V&A burkini acquisition underlines garment’s importance to socio-cultural discourse


In December, London’s Victoria and Albert Museum (V&A), home to one of the world’s leading collections of art and design, acquired a burkini, as part of its Rapid Response Collecting initiative. Alongside a ‘Vote Leave’ leaflet (used during the UK referendum campaign to exit the European Union), a tile from Grayson Perry's holiday house and the flag of the Refugee Nation Olympic team, the garment represents a response to major moments in 2016 that influenced the world of design and manufacturing.

According to the V&A, each Rapid Response acquisition “raises different questions about globalisation, popular culture, political and social change, demographics, technology, regulation or the law.”

Rapid Response Collecting began at the V&A in 2014 as a method of responding to new design objects in the moment they become culturally important.

In an interview with Salaam Gateway, Corinna Gardner, ‎Senior Curator of Design and Digital at the V&A, said, “The objects that the V&A collects through its Rapid Response Collecting programme are evidence of social, political, technological and economic change and therefore mean more than their material value.”

In the recent years, this has included objects such as a 3D printed gun, a pair of Primark jeans acquired shortly after the collapse in 2013 of the Rana Plaza building in Bangladesh that claimed the lives of at least 1,130 garment workers, and a metal-free bra popular amongst Shenzhen factory workers in order to avoid invasive searches when passing through security at the gates.

By de-contextualising such quotidian entities and reframing them in the museum environment, the Rapid Response strategy allows these objects to be considered in terms of their relationship to crucial questions about labour laws, building regulations, and the relationship between materials and the broader technological evolution of issues like global trade, cultural growth and the transfer of information.

Some of the V&A’s newly-collected pieces interrogate the design elements within the objects themselves – the ‘Vote Leave’ leaflet became part of a UK parliamentary enquiry that questioned the absence of hard facts in the cases made for and against leaving the EU.

The acquisition of the burkini poses questions about how issues surrounding cultural integration operate using women’s bodies as a site for debate.

Launched in early 2004, replicas of Australian designer Aheda Zanetti’s burkini (her company Ahiida owns the trademarks for the words ‘burkini’ and ‘burqini’)  have since appeared in major retailers globally, indicating a commercial response to changing cultural dynamics in Europe.

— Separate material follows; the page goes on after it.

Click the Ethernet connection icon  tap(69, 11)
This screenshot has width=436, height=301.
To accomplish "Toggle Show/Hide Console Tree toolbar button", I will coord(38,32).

The garment gathered political charge in August 2016, after a photograph emerged of four armed, male police officers seeming to force a woman wearing the burkini to remove her clothing on a beach in France, following the ‘burkini ban’ that swept through the French Riviera that summer. The image, reproduced across the globe, came to represent the enduring debate in France and across Europe around the limits of legal intervention on women’s rights and cultural or religious respect.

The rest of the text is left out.